Starting with the line that has "Task: Click the zensports project link" and finishing with the line that has "the Painter spray", set down each line below exactly. Pictures are not copied.

_Records supplied_:
##########

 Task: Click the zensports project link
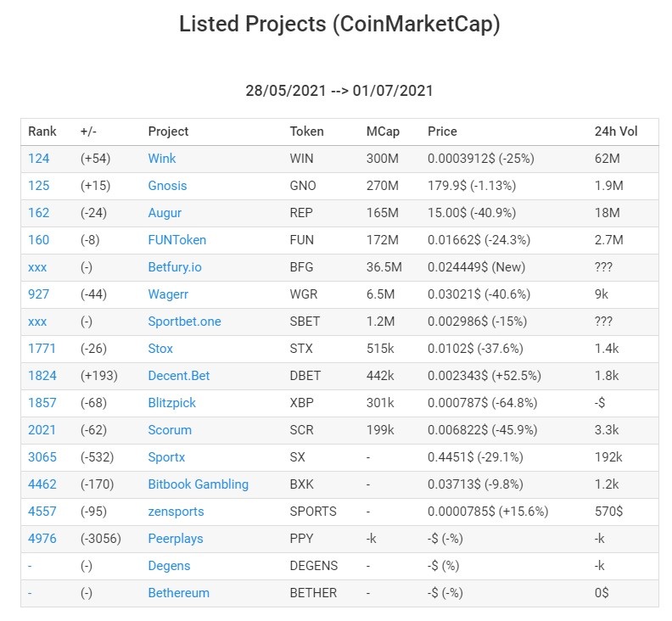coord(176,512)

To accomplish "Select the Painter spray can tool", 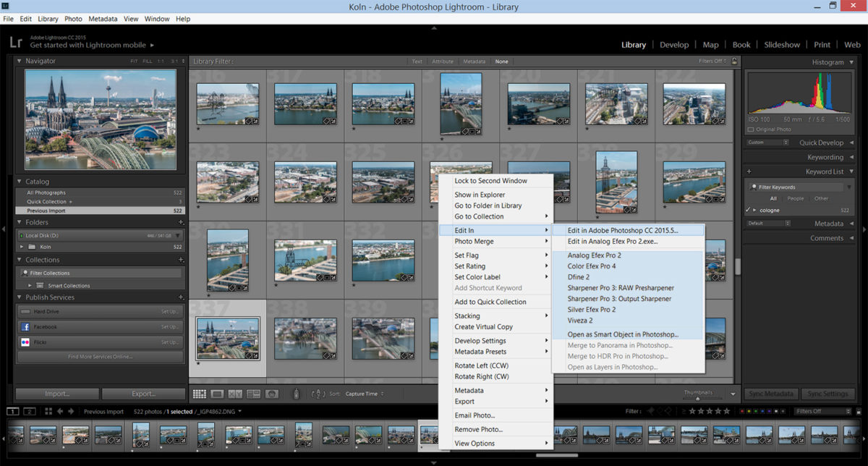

##########

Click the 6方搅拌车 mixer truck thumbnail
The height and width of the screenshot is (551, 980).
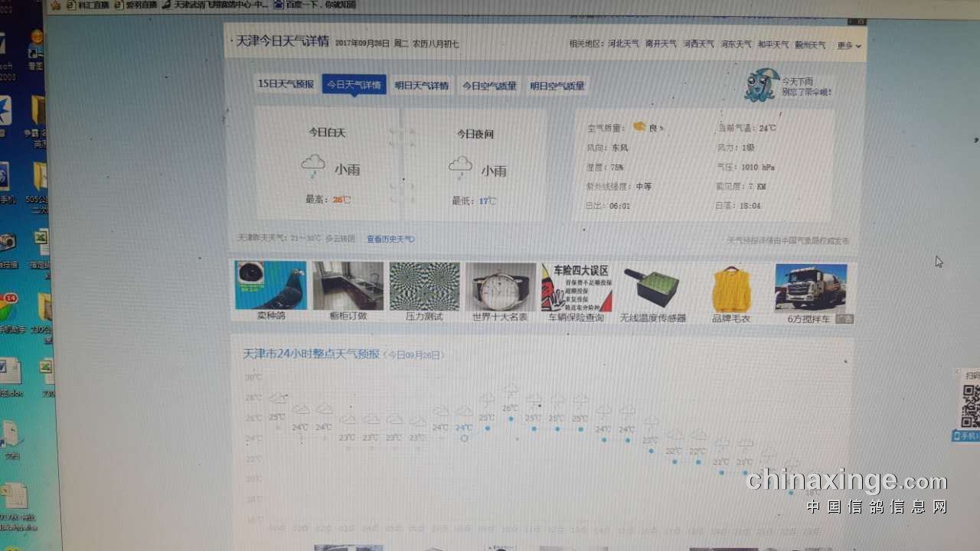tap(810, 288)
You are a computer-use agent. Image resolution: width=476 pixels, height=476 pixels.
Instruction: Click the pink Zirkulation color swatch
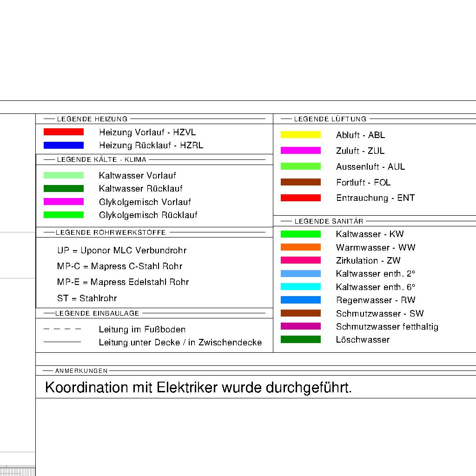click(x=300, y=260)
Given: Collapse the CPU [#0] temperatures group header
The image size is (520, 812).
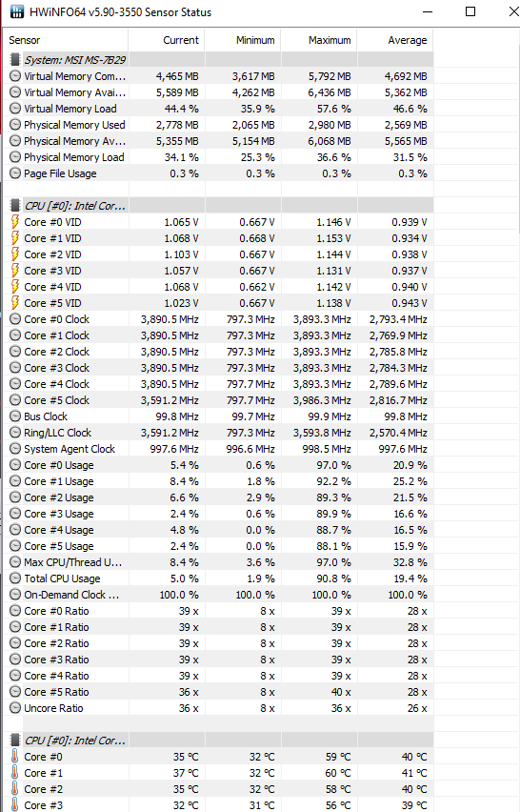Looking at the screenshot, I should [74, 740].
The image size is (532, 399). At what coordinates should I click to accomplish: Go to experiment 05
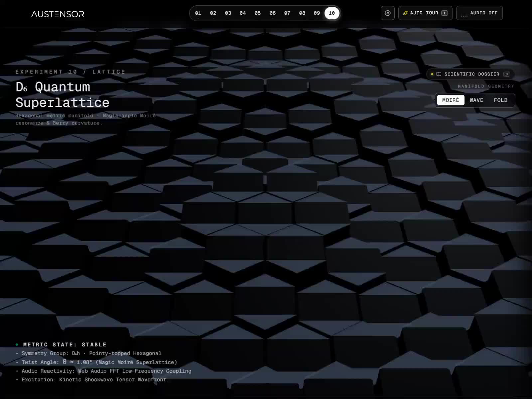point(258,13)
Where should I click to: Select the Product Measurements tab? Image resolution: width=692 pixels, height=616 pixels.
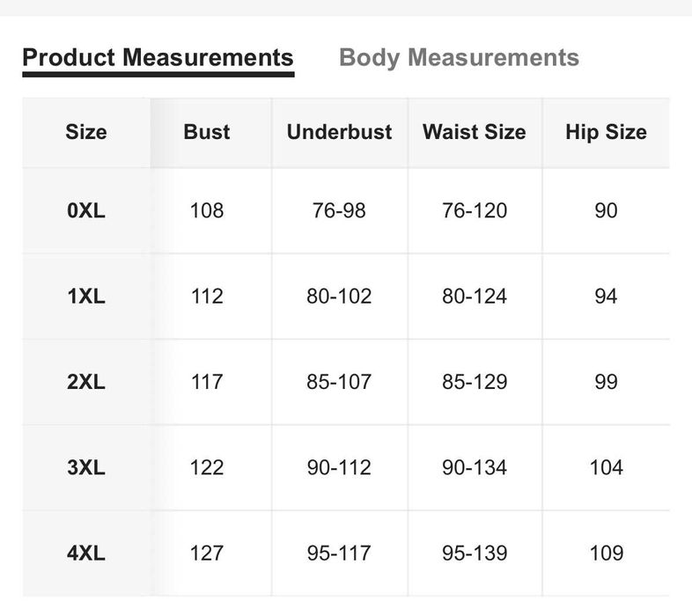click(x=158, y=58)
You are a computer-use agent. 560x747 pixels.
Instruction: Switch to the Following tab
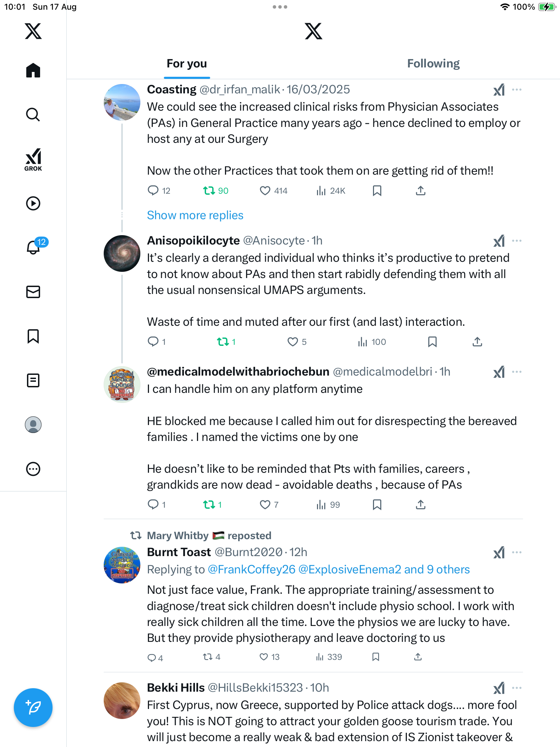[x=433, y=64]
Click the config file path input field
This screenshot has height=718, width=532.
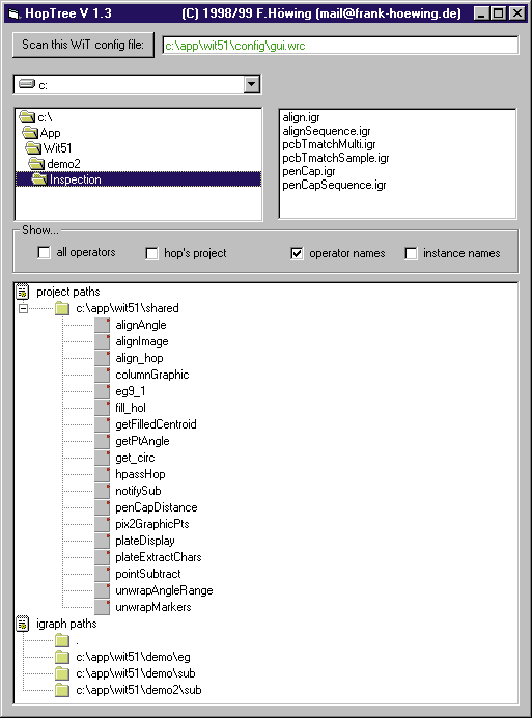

##########

_Output for this exercise_:
 Task: Click the zensports project link
coord(176,512)

To accomplish "Select the Painter spray can tool", 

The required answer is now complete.